SAE brothers were baptized in a pool of food products like salsa and vinegar, excrement and more.
"When you mix all that stuff together, it smells really gross," the ex-brother says. "And when you're in it, you don't know what it is. We let the pledges' imaginations get the best of them." Lohse, for his part, hasn't backed down. "I know this because I watched them make the batch for the 2011 term," he says. "We were told they needed a few more guys to piss and boot in it."
Another frat made pledges go down a vomit covered slip 'n slide.

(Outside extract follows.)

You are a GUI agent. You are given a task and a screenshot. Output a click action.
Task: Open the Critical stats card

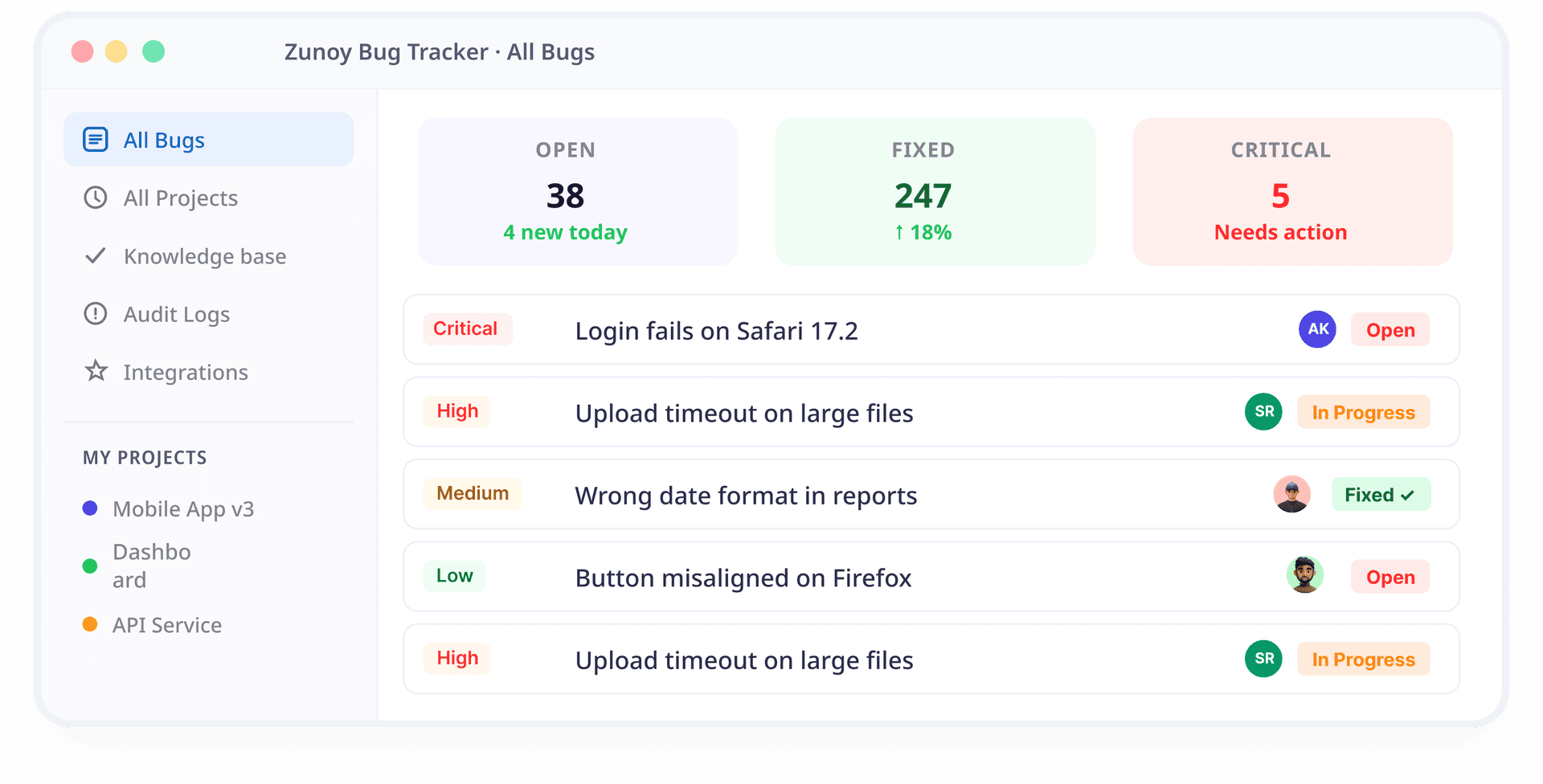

One student tells me that during his pledge term, the brothers in his house set up a tarp in the fraternity basement, covered it in vomit, and made the pledges do a "slip and slide." He loved it. "Everyone peed on it and threw in their chaw," he says. "I thought it was great. I did it 10 times. But I was getting kind of cut up, so the pledge trainer told me I really should stop so I wouldn't get too many infections."
Jim Yong Kim, Dartmouth's President, admits he doesn't have much power over the frats.
"I barely have any power," he told The Dartmouth in a recent interview. "I'm a convener."